Dans un article mis en ligne le 25 octobre, la revue Catholic Review expose l’idée exprimée par le père Louis-Marie de Blignières, de la Fraternité Saint-Vincent Ferrier :
Alors que les pèlerins se rassemblent à Rome pour le 13ème pèlerinage annuel « Summorum Pontificum » consacré à la Messe latine traditionnelle du 25 au 27 octobre, les catholiques traditionalistes en France discernent une nouvelle idée : un ordinariat personnel pour les catholiques qui se consacrent aux formes liturgiques et sacramentelles romaines plus anciennes qui pourrait leur donner une stabilité pastorale et un évêque qui pourrait parler en leur nom et répondre directement au Saint-Père.
Le nom du pèlerinage est le même que celui de la lettre apostolique de 2007 du pape Benoît XVI, qui a permis à presque tous les prêtres de rite romain de célébrer la messe selon le missel romain de 1962, communément appelée la messe latine traditionnelle.

Extraits de la liste

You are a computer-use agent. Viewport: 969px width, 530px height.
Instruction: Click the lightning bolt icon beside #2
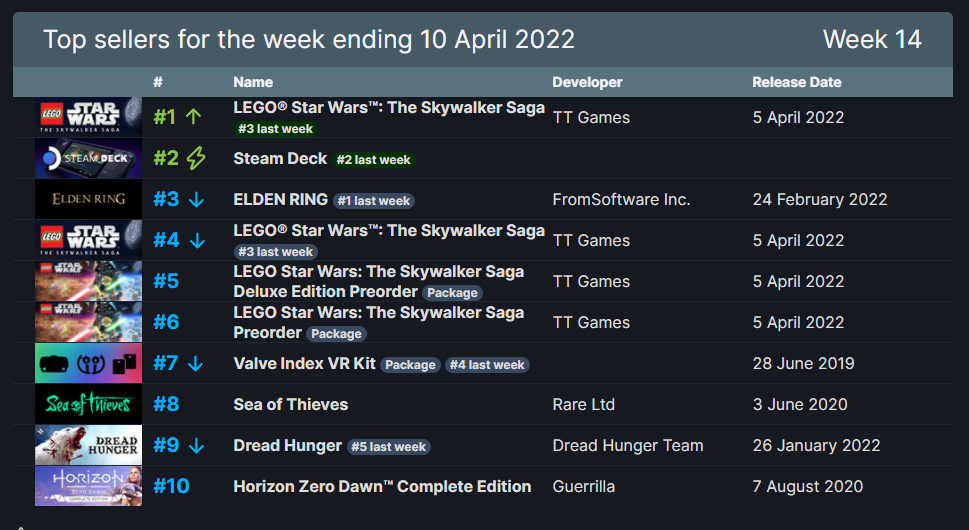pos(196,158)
==
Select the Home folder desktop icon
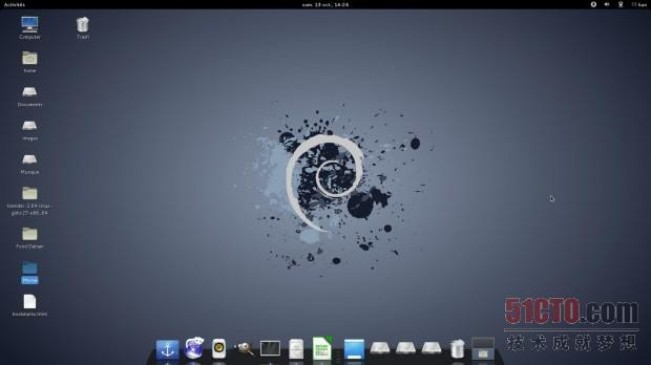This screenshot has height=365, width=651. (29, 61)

Consignes
1) Indiquez si chacune des affirmations suivantes concorde avec le texte sur le pèlerinage Summorum Pontificum, en répondant par oui ou par non et en citant à l'identique les mots du texte qui tranchent : (a) le pèlerinage se déroule du 25 au 27 octobre ; (b) le père Louis-Marie de Blignières appartient à la Fraternité Saint-Pierre ; (c) la lettre apostolique de Benoît XVI date de 2010.
2) Résumez en deux phrases le texte sur le pèlerinage Summorum Pontificum.
3) Recopiez fidèlement tout le passage du texte sur le pèlerinage Summorum Pontificum qui va de « Dans un article » jusqu'à « directement au Saint-Père. » inclus.
La liste n'a aucun rôle à jouer ici.

Réponses par tâche
1)
(a) Oui : « consacré à la Messe latine traditionnelle du 25 au 27 octobre ».
(b) Non : « de la Fraternité Saint-Vincent Ferrier ».
(c) Non : « de la lettre apostolique de 2007 du pape Benoît XVI ».

2) Dans un article mis en ligne le 25 octobre, la Catholic Review expose l'idée du père Louis-Marie de Blignières : alors que se tient à Rome le 13e pèlerinage « Summorum Pontificum », des catholiques traditionalistes de France envisagent un ordinariat personnel qui leur donnerait une stabilité pastorale et un évêque parlant en leur nom. Le nom du pèlerinage reprend celui de la lettre apostolique de 2007 de Benoît XVI, qui a permis à presque tous les prêtres de rite romain de célébrer la messe selon le missel romain de 1962.

3)
Dans un article mis en ligne le 25 octobre, la revue Catholic Review expose l’idée exprimée par le père Louis-Marie de Blignières, de la Fraternité Saint-Vincent Ferrier :
Alors que les pèlerins se rassemblent à Rome pour le 13ème pèlerinage annuel « Summorum Pontificum » consacré à la Messe latine traditionnelle du 25 au 27 octobre, les catholiques traditionalistes en France discernent une nouvelle idée : un ordinariat personnel pour les catholiques qui se consacrent aux formes liturgiques et sacramentelles romaines plus anciennes qui pourrait leur donner une stabilité pastorale et un évêque qui pourrait parler en leur nom et répondre directement au Saint-Père.